Data Quality for Researchers

I have spent a lot of time both producing and using datasets and in this article I will write what I think are the five things that will make the most difference in terms of improving the quality of a dataset. I am not making too many assumptions about the type of data, we could be counting dogs in a dog park or measuring the temperature of the ocean (or running a survey about peoples’ favourite flavour of ice cream).

Use a consistent format for dates

This is the one thing that is really easy to get right and really annoying when people don’t get it right. Is the date ‘06/04/18’ the fourth of June or the sixth of April or even the 18th of April, 2006. Or the 16th of April 1996? All these dates are possible. However, there is a convention (or standard) that removes all that ambiguity. It is called ISO 8601. For dates, we represent them as follows: YYYY-MM-DD where YYYY is the year, MM is the two-digit month and DD is the two digit day. So, Christmas day, 2016 would be written as: 2016-12-25.

ISO 8601 also allows us to specify a month of a particular year (YYYY-MM) and times.

You can read more about it in Wikipedia

If you’re not yet convinced, one of the big advantages is that it is really easy to read dates in ISO 8601 format using many different programming libraries.

Use a standard naming convention for items

Most domains have standard sets of names for identifying items.

So, suppose you’re doing a survey of birds seen in backyards in Melbourne, rather than recording ‘Yellow-tailed Black-Cockatoo’ or ‘Crested Pigeon’, it may be better to record those observations as ‘Calyptorhynchus funereus’ and ‘Ocyphaps lophotes’. This will avoid similar errors with names that look similar (e.g.
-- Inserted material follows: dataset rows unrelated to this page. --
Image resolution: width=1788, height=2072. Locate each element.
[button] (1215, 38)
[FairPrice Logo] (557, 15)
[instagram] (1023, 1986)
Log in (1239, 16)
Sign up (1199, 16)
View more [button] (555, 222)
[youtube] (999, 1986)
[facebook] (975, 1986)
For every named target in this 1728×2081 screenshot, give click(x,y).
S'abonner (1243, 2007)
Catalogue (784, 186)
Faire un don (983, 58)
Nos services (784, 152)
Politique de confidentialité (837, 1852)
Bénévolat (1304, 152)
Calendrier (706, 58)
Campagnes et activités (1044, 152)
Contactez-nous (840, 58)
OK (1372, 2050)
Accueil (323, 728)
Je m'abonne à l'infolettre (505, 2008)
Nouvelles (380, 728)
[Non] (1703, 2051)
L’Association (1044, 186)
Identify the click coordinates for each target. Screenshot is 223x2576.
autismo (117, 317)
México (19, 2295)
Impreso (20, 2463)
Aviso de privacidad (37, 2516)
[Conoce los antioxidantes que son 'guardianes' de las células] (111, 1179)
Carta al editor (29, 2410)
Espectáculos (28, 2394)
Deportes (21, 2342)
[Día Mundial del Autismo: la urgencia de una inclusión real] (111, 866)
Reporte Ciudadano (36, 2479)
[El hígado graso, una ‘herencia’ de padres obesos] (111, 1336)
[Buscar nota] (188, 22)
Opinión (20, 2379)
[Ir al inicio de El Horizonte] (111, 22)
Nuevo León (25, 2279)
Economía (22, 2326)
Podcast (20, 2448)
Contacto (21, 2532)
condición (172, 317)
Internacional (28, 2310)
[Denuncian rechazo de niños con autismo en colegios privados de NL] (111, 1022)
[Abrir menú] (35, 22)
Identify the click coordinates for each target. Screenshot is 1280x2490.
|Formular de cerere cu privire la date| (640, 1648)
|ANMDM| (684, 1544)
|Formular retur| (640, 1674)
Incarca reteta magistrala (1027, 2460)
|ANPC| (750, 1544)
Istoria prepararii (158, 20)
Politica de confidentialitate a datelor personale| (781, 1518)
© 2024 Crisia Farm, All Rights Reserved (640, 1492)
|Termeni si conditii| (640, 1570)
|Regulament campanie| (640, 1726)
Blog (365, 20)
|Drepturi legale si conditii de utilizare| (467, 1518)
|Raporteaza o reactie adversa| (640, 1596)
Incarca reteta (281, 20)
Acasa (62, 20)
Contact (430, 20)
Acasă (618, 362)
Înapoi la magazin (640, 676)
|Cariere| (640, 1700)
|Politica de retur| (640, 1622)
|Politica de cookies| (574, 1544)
Yellow-tailed Black-Cockatoo vs Yellow-tailed Black-Cuckatoo or Yellow tailed black cockatoo). Notice that it is also important to be consistent with capitalisation and hyphenation.

Many disciplines have what is called a Controlled vocabulary. This will give an even better level of consistency. You can read more about controlled vocabularies in Wikipedia.

If using a spreadsheet such as Excel, it is really good practice to use a dropdown list for item names. You should not allow users (you) to manually edit an item - if it is not in the dropdown list, it must be added to a separate list of valid items that can appear in the list

Create an identifier for each record that helps maintain uniqueness of each record.

Many types of observation will have a natural way of uniquely identifying each item. For example, suppose you’re maintaining a daily log of your weight, then the date would serve as a unique identifier. However, if there is no natural identifier, then it makes sense to create one. Having an identifier means that records will maintain their identity across time and across databases. Consider for example, if we’re running a trial about how labradors put on weight. We have a labrador called Rufus. After a few months Rufus drops out of the trial, but then later there is another Rufus who joins the trial. Without a unique identifier, we would not be able to distinguish between the two Rufuses. Also, as our dataset gets bigger, we may decide to start using a database rather than a file to store our data. Having a unique index will allow us to cross reference the entries in our database with the original data.

Don’t update the dataset. Make a fresh copy then update the copy and archive the original.

As data changes it is really important to be able to track those changes through time. There are specialised software systems that allow you to track this, but these all have a learning curve and for many purposes (e.g. a small dataset that does not change a lot over time) it is probably sufficient to just make backups. You can create a naming system such as dataset.csv.20180103 for each backup. You should also have a special directory where you keep your backups and a log. The log could consist of entries such as this:

20180103 Removed record 161 as it was a duplicate of record 66.
20180101 Removed record 33 as Rufus was not a labrador.

The first column, refers to the extension of the filename that we modified.

Prefer a text based format

While a spreadsheet such as Excel may be really useful for entering, editing and doing simple analysis on data, the format in which it saves files is not really portable across operating systems and time.

By saving files in a text format such as CSV, it allows the data to be used in far more environments. It also allows for easy editing of data using a text editor and other operating system tools.

(Bonus) Select good names for the column headers

Good names do not only make the data set appear better kept and more professional, they help reuse the data and prevent mistakes.

Suppose you’re looking at a dataset which consisted of results of interviews with pregnant women. There are columns named d1, d2, d3 and d4 which all contain numbers in date format. Obviously these columns are not very informative. A better scheme may be date_interview_first, date_interview_next, date_last_interview and date_interview_last. This is better and more descriptive. But is date_last_interview the most recent interview or is it the final interview? By changing the names to date_interview_final and date_interview_previous we make it more clear.

The second part of this is to maintain what is called a data dictionary. This describes what is held in each column and the values that it can take on. For really high quality data, we can go one step further and describe the constraints.

For example:

date_last_interview: This is the date in ISO 8601 format ('YYYY-MM-DD')
on which the last full interview was held.   If the interview was
postponed or cancelled the date will be left blank.

Another example:

sex: This will be one of M, F, N or U with the following meaning:

M - Answered male
F - Answered female
N - Answered non-binary
U - Declined to answer